22 Fevereiro 2024
"A história humana não é feita de 'bons e maus', justos e injustos', mas sim de relações de poder injustas e opressivas onde grupos e povos ocupam e têm ocupado lugares diferentes e conflitantes e em tempos distintos", escreve Jung Mo Sung, teólogo, cientista e professor titular da Universidade Metodista de São Paulo no Programa de Pós-Graduação em Ciências da Religião.
Eis o artigo.
Recentemente, diante do que algumas figuras importantes do Vaticano chamaram de “carnificina” o que está ocorrendo na faixa de Gaza, Edgar Morin, nos seus 102 anos de vida, aclamou: “Estamos vivendo uma tragédia horrível. Somos impotentes diante do que está acontecendo. Mas eu digo: testemunhe! Vamos resistir, não vamos esquecer. Coragem para encarar de frente”.
Sentimento de impotência frente a uma tragédia horrível na Palestina e a coragem de resistir e testemunhar são dois lados das histórias e das lutas das vítimas do mundo. Se somos, estamos ou sentimos impotentes frente à força político-militar de Israel e dos seus aliados, especialmente Estados Unidos e a Europa, o que podemos fazer? Negar a realidade geopolítica mundial e entrarmos em um mundo de ilusão mítica não é solução, não ajuda. Gritar ao mundo e aos nossos vizinhos de que isso está errado pode nos ajudar no imediato, nos descarregar o mal-estar do desespero e o sentimento de impotência, mas também não muda quase nada.

> BLOCO DE DADOS
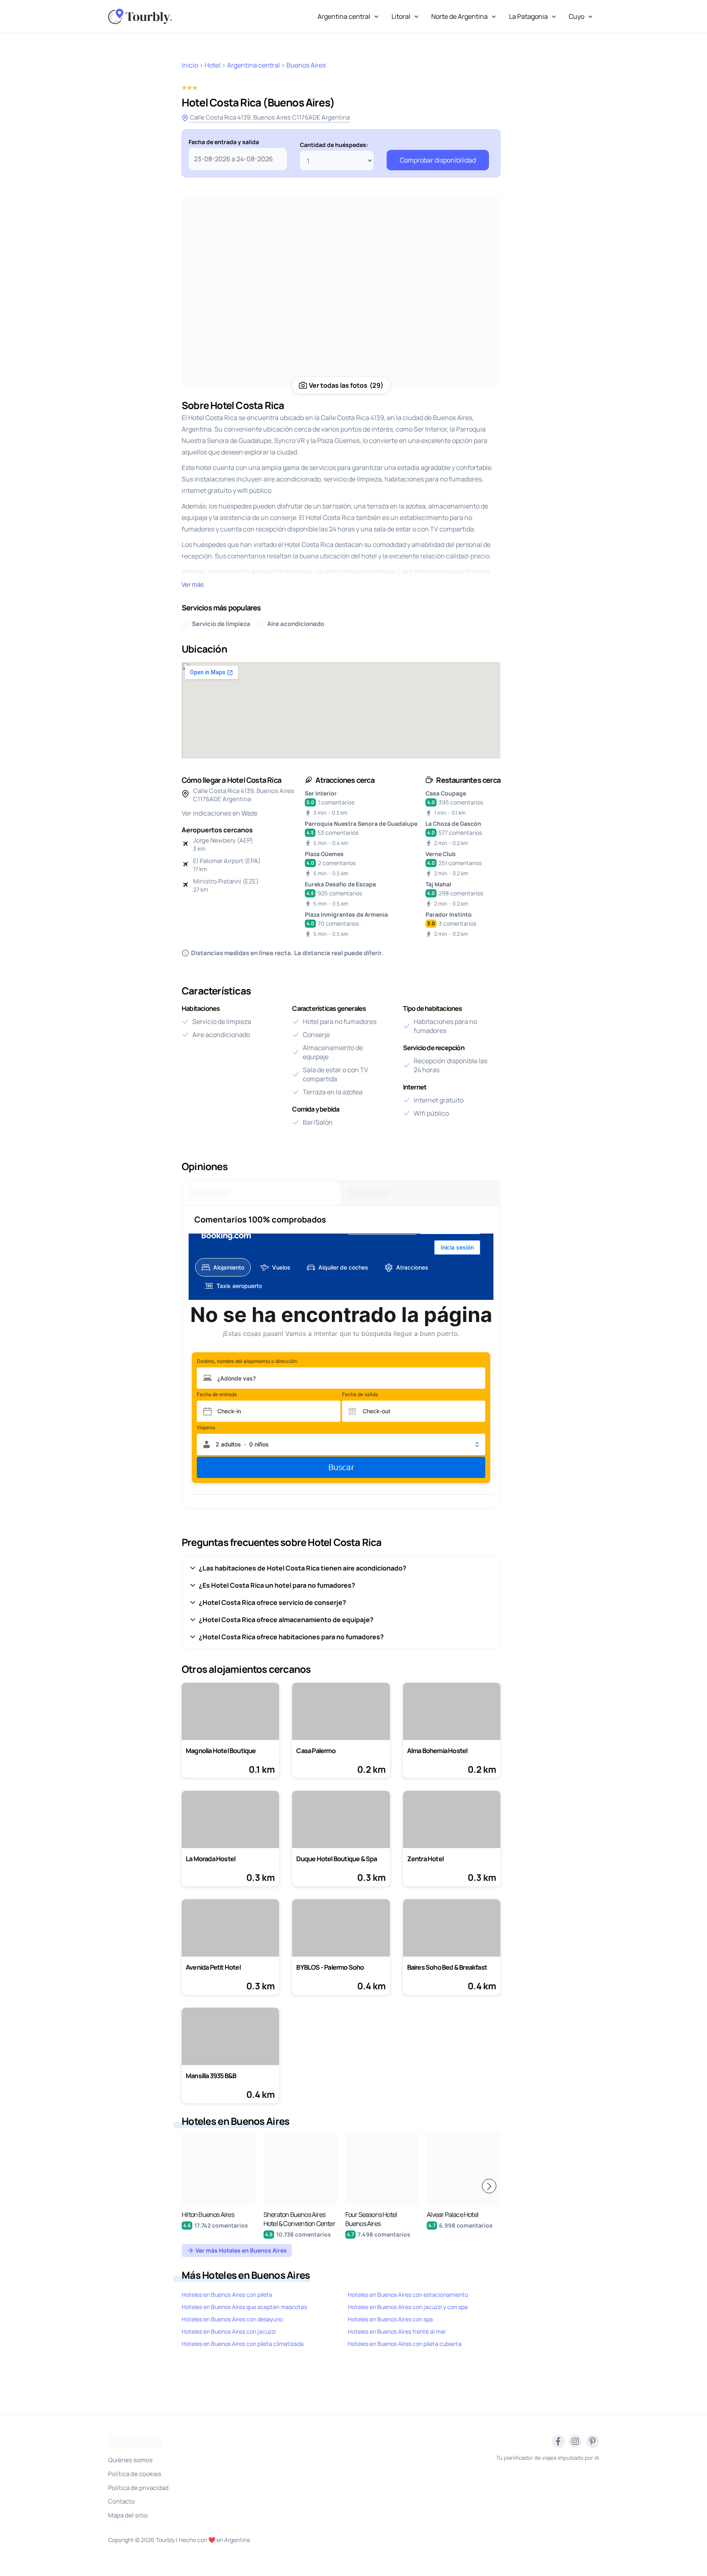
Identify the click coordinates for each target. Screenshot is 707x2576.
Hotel (213, 65)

> ENUNCIADO
Passe para o inglês esta frase do texto sobre Gaza: “Negar a realidade geopolítica mundial e entrarmos em um mundo de ilusão mítica não é solução, não ajuda.” As linhas não têm nenhum papel aqui.

> RESOLUÇÃO
Denying the world's geopolitical reality and entering a world of mythical illusion is not a solution; it does not help.